Exercise >> The answer is to be the data below, written out in full and exactly.

─── Data for analysis ───

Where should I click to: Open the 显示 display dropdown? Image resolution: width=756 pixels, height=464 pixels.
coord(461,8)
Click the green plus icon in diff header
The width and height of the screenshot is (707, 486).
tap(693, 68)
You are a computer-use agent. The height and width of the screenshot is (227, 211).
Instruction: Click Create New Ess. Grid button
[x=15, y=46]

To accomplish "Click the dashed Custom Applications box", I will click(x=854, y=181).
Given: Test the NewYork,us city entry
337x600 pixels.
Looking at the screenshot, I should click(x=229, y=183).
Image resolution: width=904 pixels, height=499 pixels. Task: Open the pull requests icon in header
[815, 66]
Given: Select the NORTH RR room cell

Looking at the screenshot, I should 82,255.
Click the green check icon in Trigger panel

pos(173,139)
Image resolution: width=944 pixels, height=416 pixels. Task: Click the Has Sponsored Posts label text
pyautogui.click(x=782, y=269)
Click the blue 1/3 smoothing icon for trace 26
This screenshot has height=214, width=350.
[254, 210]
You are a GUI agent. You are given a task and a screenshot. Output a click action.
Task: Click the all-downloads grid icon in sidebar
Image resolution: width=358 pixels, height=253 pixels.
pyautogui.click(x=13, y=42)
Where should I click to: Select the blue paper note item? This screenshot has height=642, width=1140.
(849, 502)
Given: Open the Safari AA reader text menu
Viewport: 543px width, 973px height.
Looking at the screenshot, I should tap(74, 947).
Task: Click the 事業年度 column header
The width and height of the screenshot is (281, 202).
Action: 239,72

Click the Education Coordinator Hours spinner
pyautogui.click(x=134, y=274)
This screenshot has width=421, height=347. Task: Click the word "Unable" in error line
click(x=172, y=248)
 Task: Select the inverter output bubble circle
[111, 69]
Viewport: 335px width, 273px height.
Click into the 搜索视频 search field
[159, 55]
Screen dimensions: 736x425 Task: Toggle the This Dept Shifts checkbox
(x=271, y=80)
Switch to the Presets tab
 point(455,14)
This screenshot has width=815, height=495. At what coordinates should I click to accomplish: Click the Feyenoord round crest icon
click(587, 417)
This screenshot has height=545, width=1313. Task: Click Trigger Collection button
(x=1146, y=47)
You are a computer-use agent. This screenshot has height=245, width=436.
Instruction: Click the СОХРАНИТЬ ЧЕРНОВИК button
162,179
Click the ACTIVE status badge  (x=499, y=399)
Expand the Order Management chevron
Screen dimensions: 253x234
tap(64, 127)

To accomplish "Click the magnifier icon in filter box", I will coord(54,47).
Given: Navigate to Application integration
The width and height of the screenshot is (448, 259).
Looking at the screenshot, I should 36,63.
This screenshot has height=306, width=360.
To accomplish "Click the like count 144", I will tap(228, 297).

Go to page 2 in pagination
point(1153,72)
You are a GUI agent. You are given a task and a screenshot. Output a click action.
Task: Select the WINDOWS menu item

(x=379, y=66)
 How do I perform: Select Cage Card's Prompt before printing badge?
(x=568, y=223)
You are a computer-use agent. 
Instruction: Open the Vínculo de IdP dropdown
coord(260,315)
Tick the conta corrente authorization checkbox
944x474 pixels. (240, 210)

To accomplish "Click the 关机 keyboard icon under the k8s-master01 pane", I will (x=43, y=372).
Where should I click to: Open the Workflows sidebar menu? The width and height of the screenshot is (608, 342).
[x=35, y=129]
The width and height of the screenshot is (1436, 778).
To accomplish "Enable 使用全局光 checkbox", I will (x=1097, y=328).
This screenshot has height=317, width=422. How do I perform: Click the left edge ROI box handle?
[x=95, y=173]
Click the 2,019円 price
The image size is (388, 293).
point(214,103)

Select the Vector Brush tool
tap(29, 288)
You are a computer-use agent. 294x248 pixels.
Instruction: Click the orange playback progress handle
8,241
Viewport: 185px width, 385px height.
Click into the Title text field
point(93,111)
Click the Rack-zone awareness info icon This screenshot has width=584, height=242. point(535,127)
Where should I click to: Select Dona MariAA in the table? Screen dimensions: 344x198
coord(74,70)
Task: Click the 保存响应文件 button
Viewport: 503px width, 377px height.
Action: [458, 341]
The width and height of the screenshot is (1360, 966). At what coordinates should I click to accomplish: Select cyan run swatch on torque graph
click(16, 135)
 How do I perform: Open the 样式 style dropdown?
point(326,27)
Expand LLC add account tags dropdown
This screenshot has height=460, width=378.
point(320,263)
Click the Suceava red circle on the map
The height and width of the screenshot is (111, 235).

───

Expected answer >>
Where should I click to: Open the 显示 display dropdown? Image resolution: width=756 pixels, height=464 pixels.
coord(461,8)
Click the green plus icon in diff header
The width and height of the screenshot is (707, 486).
tap(693, 68)
You are a computer-use agent. The height and width of the screenshot is (227, 211).
Instruction: Click Create New Ess. Grid button
[x=15, y=46]

To accomplish "Click the dashed Custom Applications box", I will click(x=854, y=181).
Given: Test the NewYork,us city entry
337x600 pixels.
Looking at the screenshot, I should click(x=229, y=183).
Image resolution: width=904 pixels, height=499 pixels. Task: Open the pull requests icon in header
[815, 66]
Given: Select the NORTH RR room cell

Looking at the screenshot, I should 82,255.
Click the green check icon in Trigger panel

pos(173,139)
Image resolution: width=944 pixels, height=416 pixels. Task: Click the Has Sponsored Posts label text
pyautogui.click(x=782, y=269)
Click the blue 1/3 smoothing icon for trace 26
This screenshot has height=214, width=350.
[254, 210]
You are a GUI agent. You are given a task and a screenshot. Output a click action.
Task: Click the all-downloads grid icon in sidebar
Image resolution: width=358 pixels, height=253 pixels.
pyautogui.click(x=13, y=42)
Where should I click to: Select the blue paper note item? This screenshot has height=642, width=1140.
(849, 502)
Given: Open the Safari AA reader text menu
Viewport: 543px width, 973px height.
Looking at the screenshot, I should tap(74, 947).
Task: Click the 事業年度 column header
The width and height of the screenshot is (281, 202).
Action: 239,72

Click the Education Coordinator Hours spinner
pyautogui.click(x=134, y=274)
This screenshot has width=421, height=347. Task: Click the word "Unable" in error line
click(x=172, y=248)
 Task: Select the inverter output bubble circle
[111, 69]
Viewport: 335px width, 273px height.
Click into the 搜索视频 search field
[159, 55]
Screen dimensions: 736x425 Task: Toggle the This Dept Shifts checkbox
(x=271, y=80)
Switch to the Presets tab
 point(455,14)
This screenshot has width=815, height=495. At what coordinates should I click to accomplish: Click the Feyenoord round crest icon
click(587, 417)
This screenshot has height=545, width=1313. Task: Click Trigger Collection button
(x=1146, y=47)
You are a computer-use agent. This screenshot has height=245, width=436.
Instruction: Click the СОХРАНИТЬ ЧЕРНОВИК button
162,179
Click the ACTIVE status badge  (x=499, y=399)
Expand the Order Management chevron
Screen dimensions: 253x234
tap(64, 127)

To accomplish "Click the magnifier icon in filter box", I will coord(54,47).
Given: Navigate to Application integration
The width and height of the screenshot is (448, 259).
Looking at the screenshot, I should 36,63.
This screenshot has height=306, width=360.
To accomplish "Click the like count 144", I will tap(228, 297).

Go to page 2 in pagination
point(1153,72)
You are a GUI agent. You are given a task and a screenshot. Output a click action.
Task: Select the WINDOWS menu item

(x=379, y=66)
 How do I perform: Select Cage Card's Prompt before printing badge?
(x=568, y=223)
You are a computer-use agent. 
Instruction: Open the Vínculo de IdP dropdown
coord(260,315)
Tick the conta corrente authorization checkbox
944x474 pixels. (240, 210)

To accomplish "Click the 关机 keyboard icon under the k8s-master01 pane", I will (x=43, y=372).
Where should I click to: Open the Workflows sidebar menu? The width and height of the screenshot is (608, 342).
[x=35, y=129]
The width and height of the screenshot is (1436, 778).
To accomplish "Enable 使用全局光 checkbox", I will (x=1097, y=328).
This screenshot has height=317, width=422. How do I perform: Click the left edge ROI box handle?
[x=95, y=173]
Click the 2,019円 price
The image size is (388, 293).
point(214,103)

Select the Vector Brush tool
tap(29, 288)
You are a computer-use agent. 294x248 pixels.
Instruction: Click the orange playback progress handle
8,241
Viewport: 185px width, 385px height.
Click into the Title text field
point(93,111)
Click the Rack-zone awareness info icon This screenshot has width=584, height=242. point(535,127)
Where should I click to: Select Dona MariAA in the table? Screen dimensions: 344x198
coord(74,70)
Task: Click the 保存响应文件 button
Viewport: 503px width, 377px height.
Action: [458, 341]
The width and height of the screenshot is (1360, 966). At what coordinates should I click to accomplish: Select cyan run swatch on torque graph
click(16, 135)
 How do I perform: Open the 样式 style dropdown?
point(326,27)
Expand LLC add account tags dropdown
This screenshot has height=460, width=378.
point(320,263)
Click the Suceava red circle on the map
The height and width of the screenshot is (111, 235).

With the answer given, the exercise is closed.